Our children begin their science experience in Early Years Foundation Stage, with informal investigation within the setting. Teachers facilitate children’s curiosity with open ended questions and clearly thought out learning experiences which are both child led and adult led. Their science experience forms the beginnings of scientific concepts that will be built in Year 1 and beyond.
The acquisition of key scientific knowledge is an integral part of our science lessons. We are developing knowledge organisers to support our children to retain the key vocabulary and knowledge contained in each unit.
Every year group builds upon their learning from prior years, developing depth of understanding and progression of skills. Children explore, question, predict, plan, carry out investigations and observations, and conclude their findings.

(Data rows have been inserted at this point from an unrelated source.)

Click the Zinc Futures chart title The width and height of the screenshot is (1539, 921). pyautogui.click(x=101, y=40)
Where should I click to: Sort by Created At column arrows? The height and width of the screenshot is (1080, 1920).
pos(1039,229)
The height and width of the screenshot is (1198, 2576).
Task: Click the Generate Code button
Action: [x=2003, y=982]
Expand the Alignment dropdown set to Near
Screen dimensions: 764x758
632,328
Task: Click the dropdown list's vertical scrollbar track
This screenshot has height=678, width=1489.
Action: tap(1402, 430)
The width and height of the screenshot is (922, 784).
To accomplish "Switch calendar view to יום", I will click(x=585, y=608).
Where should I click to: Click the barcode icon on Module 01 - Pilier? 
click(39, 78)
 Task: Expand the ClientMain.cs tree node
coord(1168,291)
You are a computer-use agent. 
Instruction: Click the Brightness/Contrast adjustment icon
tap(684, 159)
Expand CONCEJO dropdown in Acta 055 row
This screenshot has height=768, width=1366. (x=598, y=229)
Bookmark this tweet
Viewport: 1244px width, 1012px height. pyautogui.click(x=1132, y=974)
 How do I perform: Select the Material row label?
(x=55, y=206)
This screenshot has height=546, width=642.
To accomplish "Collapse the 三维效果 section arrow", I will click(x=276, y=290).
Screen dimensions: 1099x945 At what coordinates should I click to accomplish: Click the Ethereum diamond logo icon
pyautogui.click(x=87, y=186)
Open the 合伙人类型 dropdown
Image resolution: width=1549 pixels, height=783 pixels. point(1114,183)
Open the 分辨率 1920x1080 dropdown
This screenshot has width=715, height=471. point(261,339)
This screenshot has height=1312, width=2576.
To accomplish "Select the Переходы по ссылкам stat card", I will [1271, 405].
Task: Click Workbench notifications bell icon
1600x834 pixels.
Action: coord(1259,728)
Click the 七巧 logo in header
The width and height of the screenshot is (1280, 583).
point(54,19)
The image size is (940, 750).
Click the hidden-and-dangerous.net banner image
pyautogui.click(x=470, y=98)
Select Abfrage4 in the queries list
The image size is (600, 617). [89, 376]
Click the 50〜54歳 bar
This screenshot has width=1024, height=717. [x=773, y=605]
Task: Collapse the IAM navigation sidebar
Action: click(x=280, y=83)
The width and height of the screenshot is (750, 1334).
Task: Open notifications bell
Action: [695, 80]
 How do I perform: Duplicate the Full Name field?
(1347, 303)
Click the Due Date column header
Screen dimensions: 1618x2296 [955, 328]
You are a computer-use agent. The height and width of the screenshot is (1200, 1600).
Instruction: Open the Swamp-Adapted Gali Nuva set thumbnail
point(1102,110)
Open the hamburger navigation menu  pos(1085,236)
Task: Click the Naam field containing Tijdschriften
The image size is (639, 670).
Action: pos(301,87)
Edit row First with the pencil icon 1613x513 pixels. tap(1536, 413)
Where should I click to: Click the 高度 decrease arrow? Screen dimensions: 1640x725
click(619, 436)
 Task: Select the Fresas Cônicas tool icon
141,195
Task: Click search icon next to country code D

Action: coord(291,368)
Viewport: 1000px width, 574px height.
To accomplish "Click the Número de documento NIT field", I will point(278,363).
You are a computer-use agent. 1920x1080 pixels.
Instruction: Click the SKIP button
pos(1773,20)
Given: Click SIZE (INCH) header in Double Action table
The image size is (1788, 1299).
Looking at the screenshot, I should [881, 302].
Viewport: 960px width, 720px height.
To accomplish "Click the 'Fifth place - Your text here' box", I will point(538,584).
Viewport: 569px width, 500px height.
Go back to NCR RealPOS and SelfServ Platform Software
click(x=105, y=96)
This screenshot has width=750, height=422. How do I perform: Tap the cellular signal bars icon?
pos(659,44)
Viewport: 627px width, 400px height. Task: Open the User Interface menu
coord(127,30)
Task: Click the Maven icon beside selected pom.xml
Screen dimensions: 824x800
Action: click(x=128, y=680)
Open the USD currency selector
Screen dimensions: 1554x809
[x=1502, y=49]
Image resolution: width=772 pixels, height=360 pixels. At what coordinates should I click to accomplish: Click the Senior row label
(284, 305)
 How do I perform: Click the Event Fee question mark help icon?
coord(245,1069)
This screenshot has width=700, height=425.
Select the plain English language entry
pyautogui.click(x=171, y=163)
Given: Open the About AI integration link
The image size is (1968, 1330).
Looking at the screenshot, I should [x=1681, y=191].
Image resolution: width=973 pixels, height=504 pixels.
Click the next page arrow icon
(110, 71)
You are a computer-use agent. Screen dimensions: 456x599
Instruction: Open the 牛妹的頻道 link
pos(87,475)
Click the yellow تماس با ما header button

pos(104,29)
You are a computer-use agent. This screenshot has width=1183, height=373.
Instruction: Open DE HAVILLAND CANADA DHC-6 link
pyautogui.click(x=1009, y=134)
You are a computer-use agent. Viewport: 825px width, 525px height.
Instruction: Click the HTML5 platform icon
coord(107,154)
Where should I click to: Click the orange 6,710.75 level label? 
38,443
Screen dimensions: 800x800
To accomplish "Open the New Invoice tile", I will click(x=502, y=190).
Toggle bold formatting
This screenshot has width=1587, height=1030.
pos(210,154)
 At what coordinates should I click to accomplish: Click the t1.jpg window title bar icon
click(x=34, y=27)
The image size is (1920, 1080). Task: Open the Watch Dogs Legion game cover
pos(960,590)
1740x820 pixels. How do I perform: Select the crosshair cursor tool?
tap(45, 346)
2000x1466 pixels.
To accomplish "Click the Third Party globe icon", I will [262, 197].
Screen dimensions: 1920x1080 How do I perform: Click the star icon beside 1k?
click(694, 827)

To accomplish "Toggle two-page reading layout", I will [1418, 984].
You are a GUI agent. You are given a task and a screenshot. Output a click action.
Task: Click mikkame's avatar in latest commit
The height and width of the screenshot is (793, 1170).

In order to support children in their ability to know more and remember more, there are regular opportunities to review the learning that has occurred in previous topics as well as prior lessons.
We monitor the impact of learning each lesson through teacher observations and questioning. We provide an end of unit assessment or quiz for each topic.
The expected impact of the Science curriculum is that children will:
- Demonstrate a love of science and an interest in the wider world.
- Develop scientific knowledge and understanding of concepts, answering scientific questions about the world around them through different types of enquiries.
- Develop and use a range of skills including observations, planning and carrying out investigations.
- To evoke an enthusiasm and enjoyment for scientific learning and discovery, creating independent learners who are eager to explore scientific questions.
- Be equipped with the knowledge needed to understand the breadth of science, through both it's uses and the implications of it, today and in the future.
- Use a range of methods to communicate their scientific findings and present it, including written explanations, ICT, diagrams, graphs and charts. These latter methods allow the children to apply their mathematical skills, in the areas of measure and data handling.
- Meet the end of key stage expectations outlined in the National Curriculum for Science.
- Most children will achieve age related expectations in science at the end of each academic year.